Several methods of nanoscale chemosynthesis have been developed, a common variant of which is chemical bath deposition (CBD). This process enables large-scale synthesis of thin film layers of a variety of materials, and has been especially useful in providing such films for opto-electronics through the efficient creation of lead sulfide (PbS) films. CBD synthesis of these films allows for both cost-effective and accurate assemblies, with grain type and size as well as optical properties of the nanomaterial dictated by the properties of the surrounding bath. As such, this method of nanoscale chemosynthesis is often implemented when these properties are desired, and can be used for a wide range of nanomaterials, not just lead sulfide, due to the adjustable properties.

As explained previously, the usage of chemical bath deposition allows for the synthesis of large deposits of nanofilm layers at a low cost, which is important in the mass production of cadmium sulfide.

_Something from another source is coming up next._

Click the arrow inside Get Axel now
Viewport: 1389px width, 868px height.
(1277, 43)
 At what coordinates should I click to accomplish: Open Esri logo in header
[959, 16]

The low cost associated with the synthesis of CdS through means of chemical deposition has seen CdS nanoparticles being applied to semiconductor sensitized solar cells, which when treated with CdS nanoparticles, see improved performance in their semiconductor materials through a reduction of the band gap energy. The usage of chemical deposition in particular allows for the crystallite orientation of CdS to be more favourable, though the process is quite time consuming. Research by S.A. Vanalakar in 2010 resulted in the successful production of cadmium sulfide nanoparticle film with a thickness of 139 nm, though this was only after the applied films were allowed to undergo deposition for 300 minutes. As the deposition time was increased for the film, not only was the film thickness found to increase, but the band gap of the resultant film decreased.